Pioneering a multi-phase framework to harmonize self-reported sleep data across cohorts
Abstract Study Objectives Harmonizing and aggregating data across studies enables pooled analyses that support external validation and enhance replicability and generalizability. However, the multidimensional nature of sleep poses challenges for data harmonization and aggregation. Here we describe and implement our process for harmonizing self-reported sleep data.
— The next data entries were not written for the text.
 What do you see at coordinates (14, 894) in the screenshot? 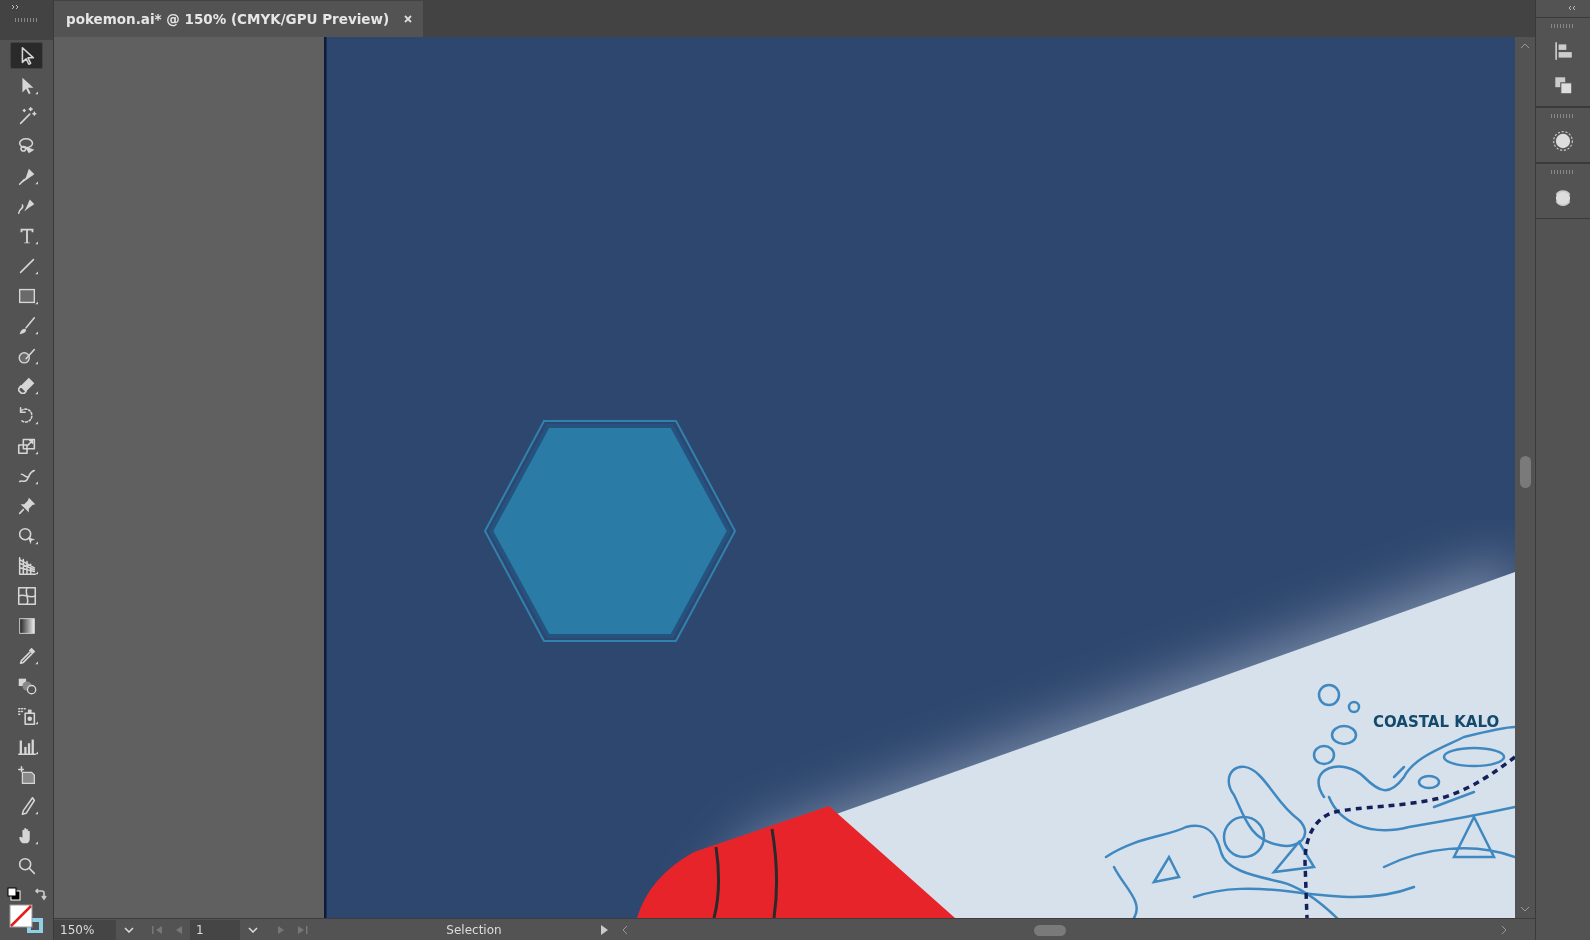
I see `default-colors-icon` at bounding box center [14, 894].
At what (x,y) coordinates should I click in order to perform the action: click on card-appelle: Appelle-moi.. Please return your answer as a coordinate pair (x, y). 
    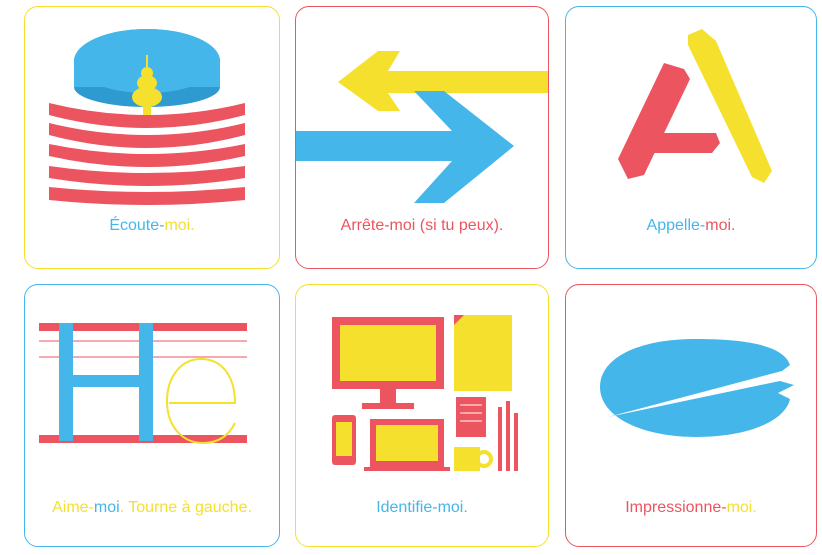
    Looking at the image, I should click on (691, 138).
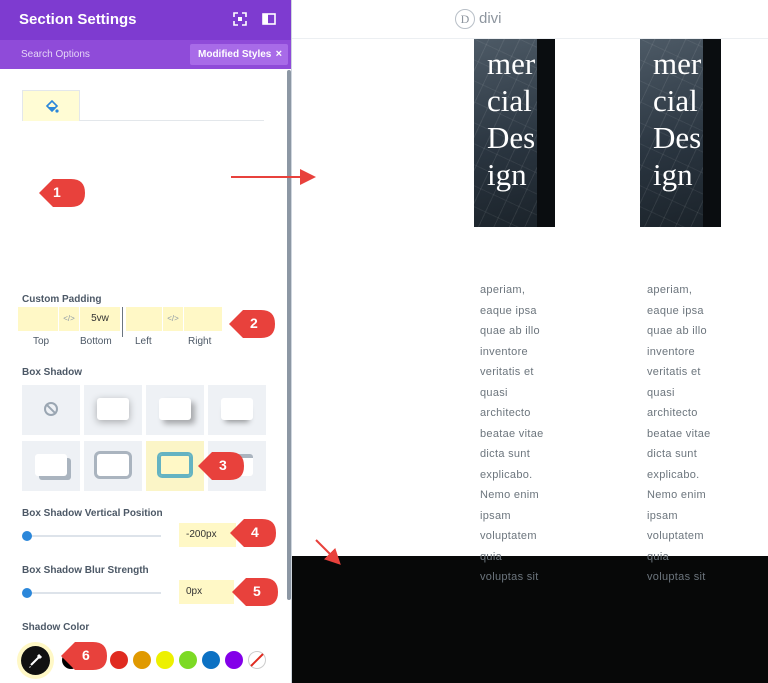  I want to click on annotation-marker-2: 2, so click(252, 326).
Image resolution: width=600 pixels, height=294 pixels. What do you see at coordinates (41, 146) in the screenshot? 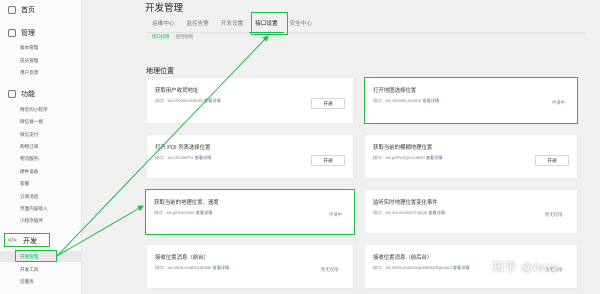
I see `sidebar-item-orders: 购物订单` at bounding box center [41, 146].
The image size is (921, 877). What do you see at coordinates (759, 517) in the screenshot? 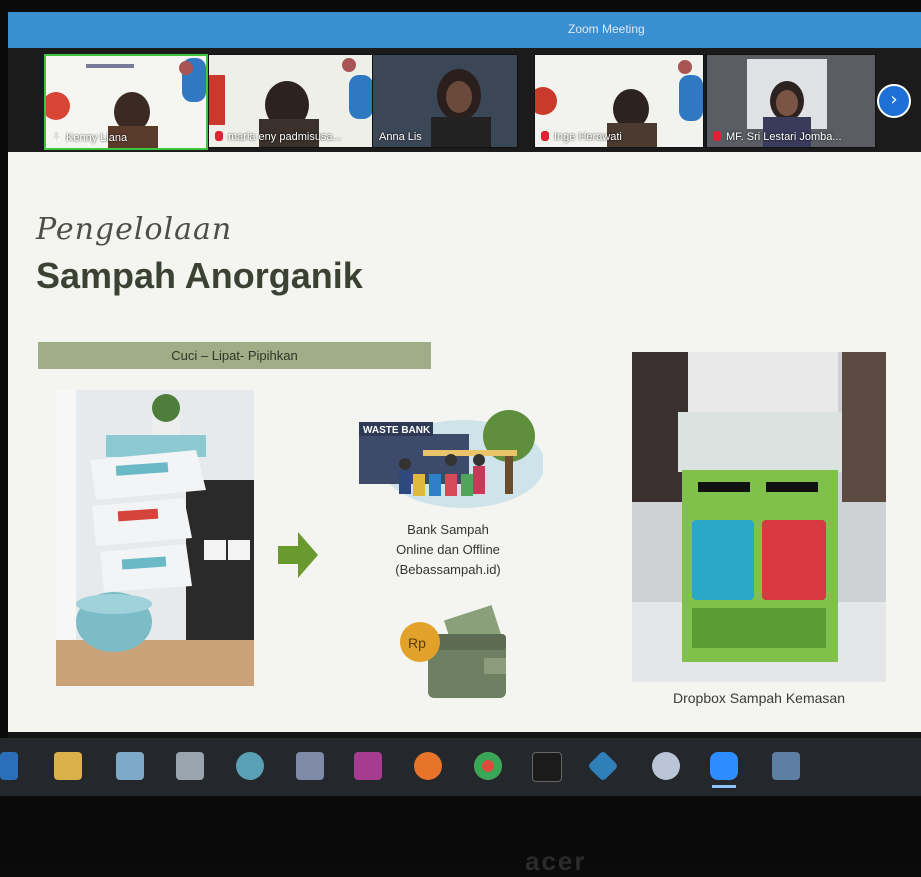
I see `dropbox-photo` at bounding box center [759, 517].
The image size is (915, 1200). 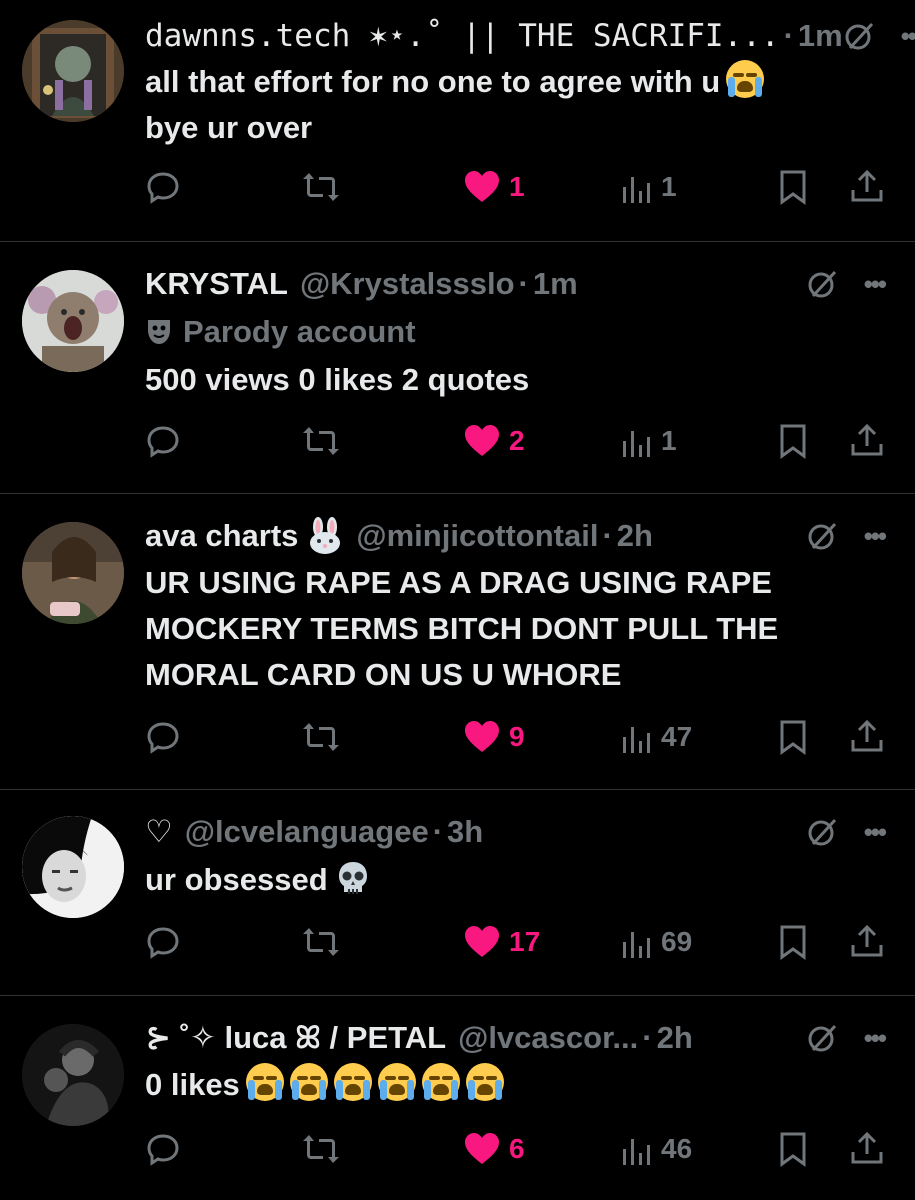 What do you see at coordinates (408, 284) in the screenshot?
I see `user-handle: @Krystalssslo` at bounding box center [408, 284].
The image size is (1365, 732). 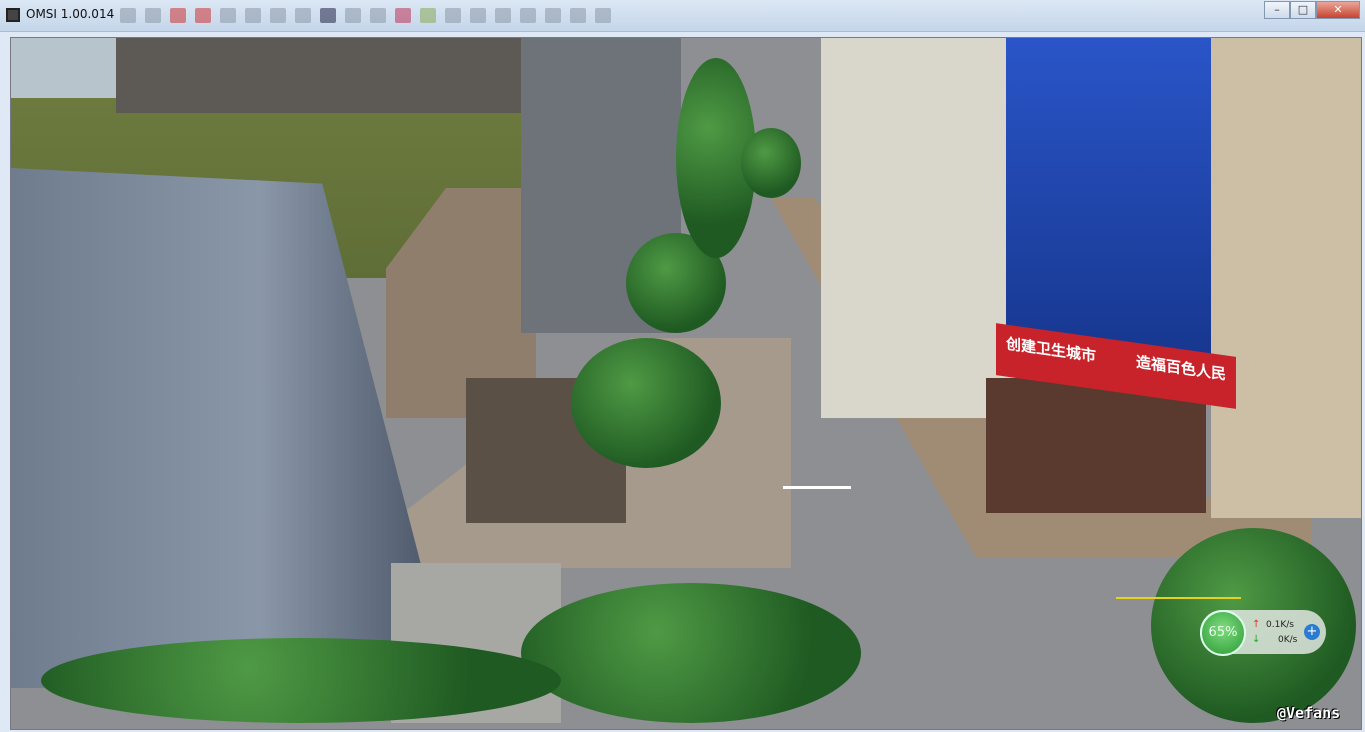 What do you see at coordinates (682, 16) in the screenshot?
I see `title-bar: OMSI 1.00.014 – □ ✕` at bounding box center [682, 16].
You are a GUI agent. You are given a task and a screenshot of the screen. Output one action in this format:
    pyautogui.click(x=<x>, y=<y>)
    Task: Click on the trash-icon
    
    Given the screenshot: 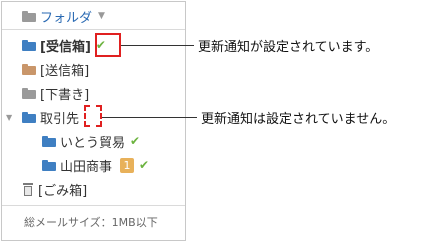 What is the action you would take?
    pyautogui.click(x=28, y=189)
    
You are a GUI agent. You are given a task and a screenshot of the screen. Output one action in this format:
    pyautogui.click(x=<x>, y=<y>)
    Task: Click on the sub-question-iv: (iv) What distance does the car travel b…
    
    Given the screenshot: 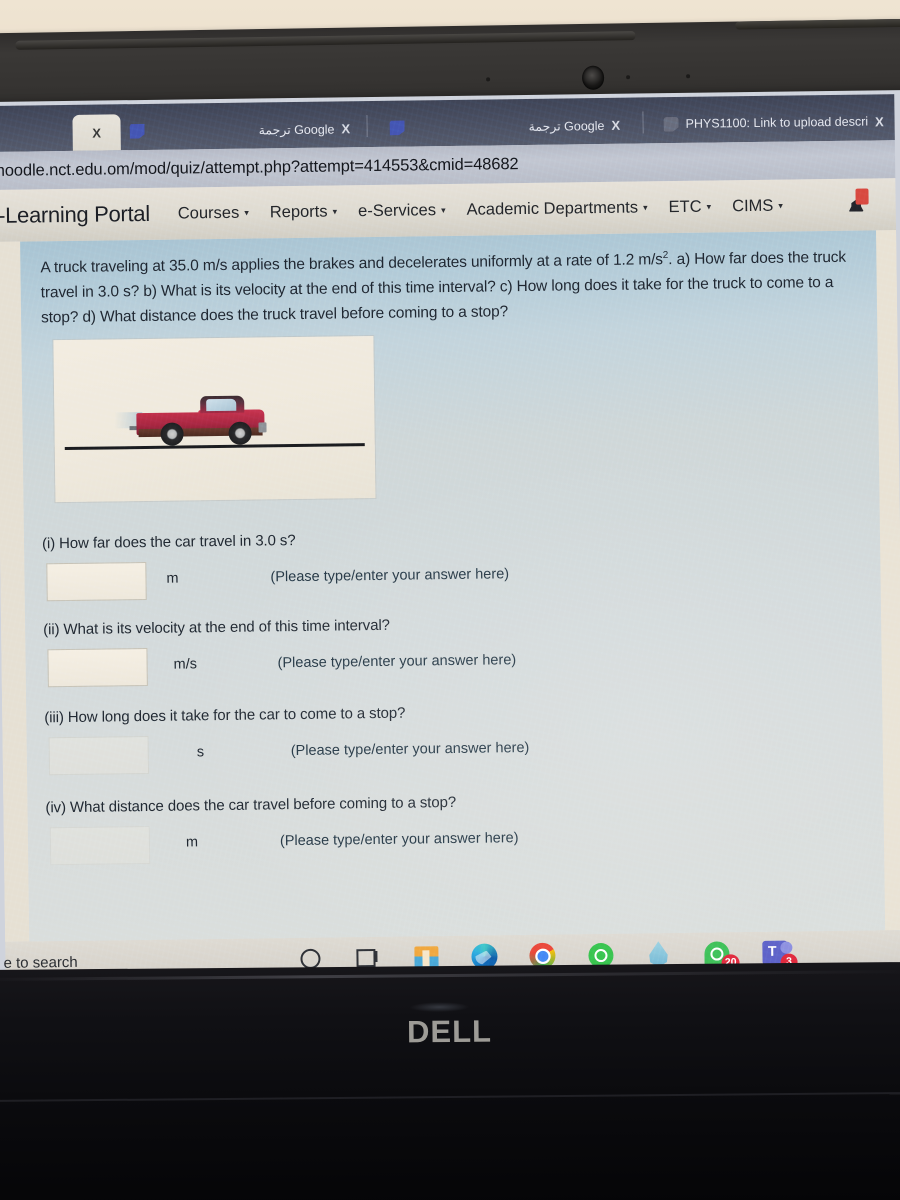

Methods We established a multi-phase framework to harmonize self-reported sleep data: (1) compile items, (2) group items into domains, (3) harmonize items, and (4) evaluate harmonizability. We applied this process to produce a pooled multi-cohort sample of five US cohorts plus a separate yet fully harmonized sample from Rotterdam, Netherlands. Sleep and sociodemographic data are described and compared to demonstrate the utility of harmonization and aggregation. Results We collected 190 unique self-reported sleep items and grouped them into 15 conceptual domains. Using these domains as guiderails, we developed 14 harmonized items measuring aspects of satisfaction, alertness/sleepiness, timing, efficiency, duration, insomnia, and sleep apnea. External raters determined that 13 of these 14 items had moderate-to-high harmonizability. Alertness/Sleepiness items had lower harmonizability, while continuous, quantitative items (e.g. timing, total sleep time, and efficiency) had higher harmonizability. Descriptive statistics identified features that are more consistent (e.g. wake-up time and duration) and more heterogeneous (e.g. time in bed and bedtime) across samples. Conclusions Our process can guide researchers and cohort stewards toward effective sleep harmonization and provide a foundation for further methodological development in this expanding field. Broader national and international initiatives promoting common data elements across cohorts are needed to enhance future harmonization and aggregation efforts.